Live music. When I was young, the rock concert spectacle was the major status mark. The first big show I attended was KISS, on the Alive II tour, the height of their spectacle. I was 12 and it made a lasting impression. Live shows have been a major part of my life ever since. The last concert I attended was in October 2019. From 1977 on, I hadn’t lived 12 consecutive months without attending a live music show. Until now. I had advance tickets for 2020 shows, but I also distinctly remember seeing concert posters outside a venue when I gave a talk in early February. A few people had been coughing in the audience. For the first time in my life, I thought: well, let’s wait and see before getting tickets. The early hints of seriousness grew, and the likelihood of our world changing seemed inevitable.
Is there anything on Earth that you find unexpectedly beautiful?
At the risk of sounding like an indigenous cliché, I look for beauty in all kinds of places you’d least expect it. I take photos of sunrises and sunsets, and as much as I hate the cold, I bundle up even if it’s below freezing, to commune with the moon on a clear night. Those are obvious, predictable, but lately, heating water for pasta, I’ve been taking photos from above, of the moment you pour olive oil into the hot water. The way it forms shimmering, light refracting circles and magical penumbral mirrors is striking. I love these transient dances of beauty, the tension between oil and water, lasting no more than a minute or so, always changing, giving you something new to appreciate before it dissipates into Supper: Stage One.

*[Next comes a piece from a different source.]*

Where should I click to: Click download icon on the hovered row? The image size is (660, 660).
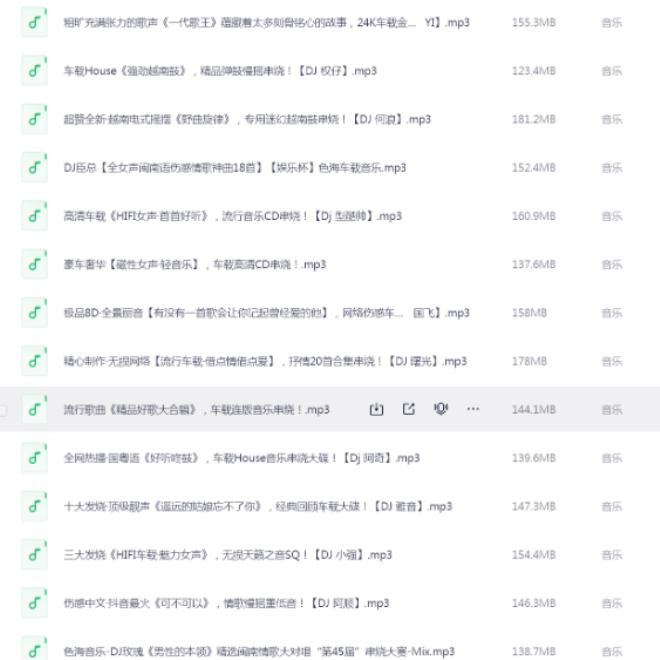pyautogui.click(x=376, y=409)
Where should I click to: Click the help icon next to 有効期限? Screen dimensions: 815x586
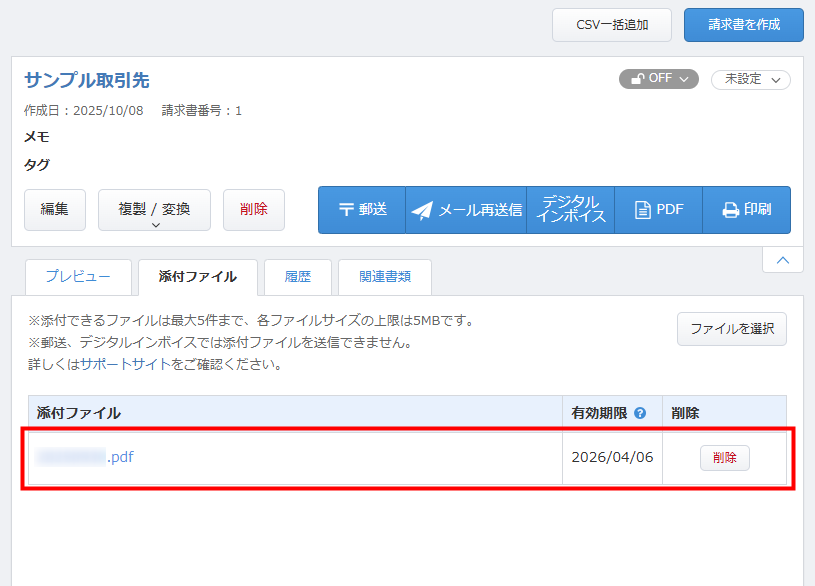point(640,413)
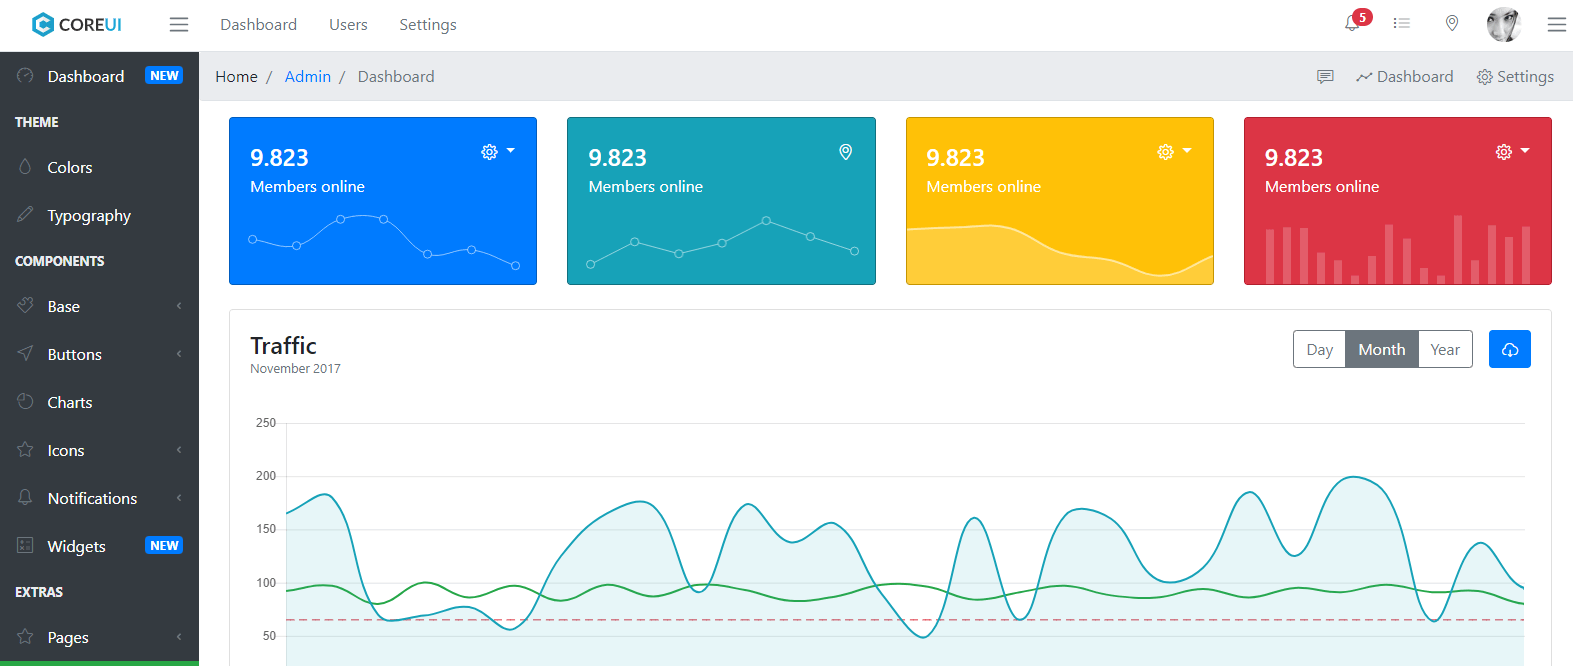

What new social or technological development excites you the most?
I’ve never been a fan of planned obsolescence, though clearly I fall for it over and over, buying new “better” versions of things I own. I don’t have time to continually “improve my experience,” learning new tech, because it takes away from my experience. Hunting out the new place for the same old toggle is time stolen from my work. I don’t need dancing emojis that look like me. I need to know how to crop an image and maybe straighten and brighten it, things I could have done ten incarnations ago in basic photo software that I currently can’t do. I don’t allow proprietary personal-information harvesting or know the thirty “sparkle-tastic” hoops I’m required to jump through to get to basic editing. What would excite me is stabilization so that I could actually do my work instead of watching endless tutorials that don’t help me, anyway.
What did you most enjoy about writing Apple: Skin to the Core?
The exploratory phase. I knew it wasn’t going to be a traditional memoir, in an “I was born in 1965” kind of way. I knew it would be closer to collage. I loved thinking I was in the middle of writing a poem that I thought would capture a moment, only to discover that each poem was a door leading to further doors that had not been available to me creatively before that moment. As just one example, the book includes a series of poems about a friend/family member. The first one was published maybe a decade ago, a complete idea. The book now contains maybe a dozen more about that relationship, with several other poems that didn’t make the cut. One memory leads to another, onward, and you learn about your life even as you try to document it.
What idea, subject or field are you most looking forward to exploring in 2021?
My whole body of work has been about cultural survival, and 2020 has been about literal survival. I’d like to return to my lifelong concerns instead of worrying about the air around me. So I guess I’m most looking forward to non-lethal air.